_Excerpt_
┌────────

Putting the “Success” into Succession Planning

Finding, grooming, and ultimately selling your business to one or more key employees is a process that typically takes several years.  Once you have found the right successors, proper succession planning often involves two additional steps.  The first step is often to give the successor owners some initial equity in your company.  This not only offers him or her some “pride of ownership,” but it also provides the existing owner(s) someone to continue to operate the business.  When transferring an ownership interest to your successor(s)  the transfer should be accompanied by an agreement among the company and all of its owners regarding the disposition of each owner’s interest in the company upon the occurrence of certain events, such as an owner’s death, permanent disability, or retirement (with the restrictions on transfer noted on the stock certificate).

For purposes of this article, we will assume that the business is a corporation.  Although the following discussion generally applies to other types of entities as well, it is important to note that the tax treatment can vary substantially depending on how the entity has elected to be taxed. 

There are typically two ways to provide key employees with stock.  The company can either (a) sell stock to the key employees, or (b) issue stock to the key employees as compensation for services.  An employee who owns stock will have all of the rights of a stockholder in the company, including the right to vote (if the stock is voting stock), and the right to examine the books and records of the company for any proper purpose.  In addition, to the extent that the company pays dividends, such dividends must be paid pro rata to all of the company’s stockholders within the same class of stock.

└────────

_Requests_
1. Answer these questions using the succession planning text:
(a) How long does the process of finding, grooming, and selling a business to key employees typically take?
(b) What type of business entity does the article assume for its discussion?
(c) What are the two ways the company can provide key employees with stock?
2. List every event that the succession planning text names as one that could trigger the disposition of an owner's interest in the company.
3. Write a continuation of the succession planning text, starting after its final sentence.

_Given data_

┌────────

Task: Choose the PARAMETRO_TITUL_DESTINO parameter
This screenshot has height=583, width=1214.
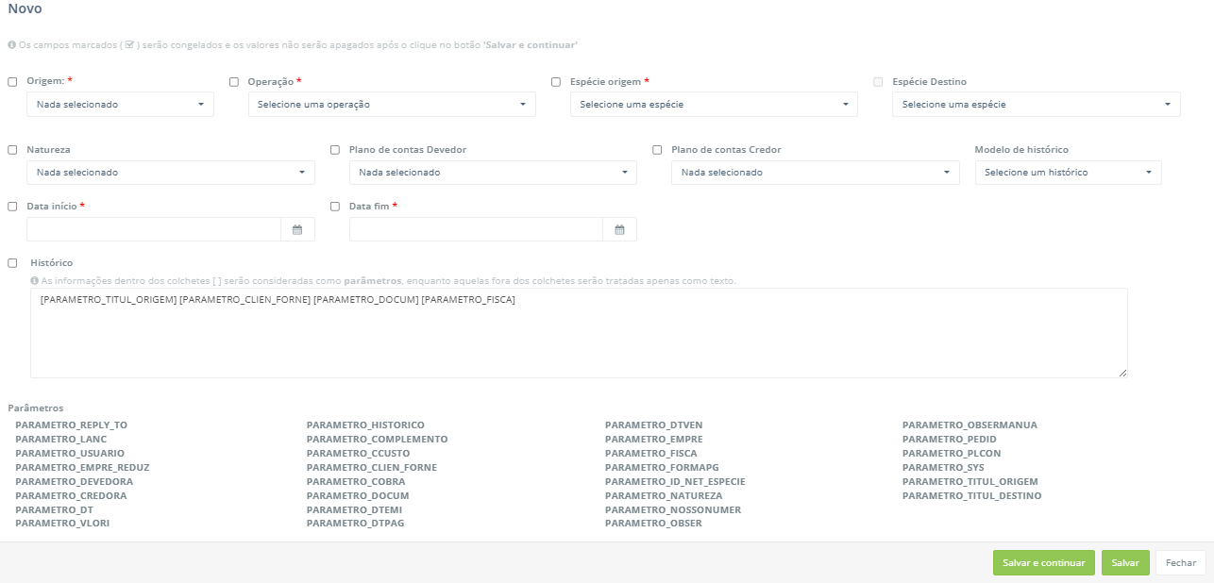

└────────

_Answers to the tasks_
1.
(a) It typically takes several years.
(b) It assumes the business is a corporation.
(c) The company can either sell stock to the key employees or issue stock to them as compensation for services.

2.
- An owner's death
- Permanent disability
- Retirement

3.
(a) Selling Stock.  This is very straight-forward, but often not very appealing to many employees.  The amount received by the company from the sale of its stock is a capital contribution to the company and not income to the company.  A purchase of stock by an employee will not result in income to the employee except in the case of a bargain sale, i.e., where the purchase price is less than the fair market value of the stock.  In the case of a bargain sale, the employee will realize ordinary income equal to the excess of the fair market value of the stock over the price he or she paid for the stock.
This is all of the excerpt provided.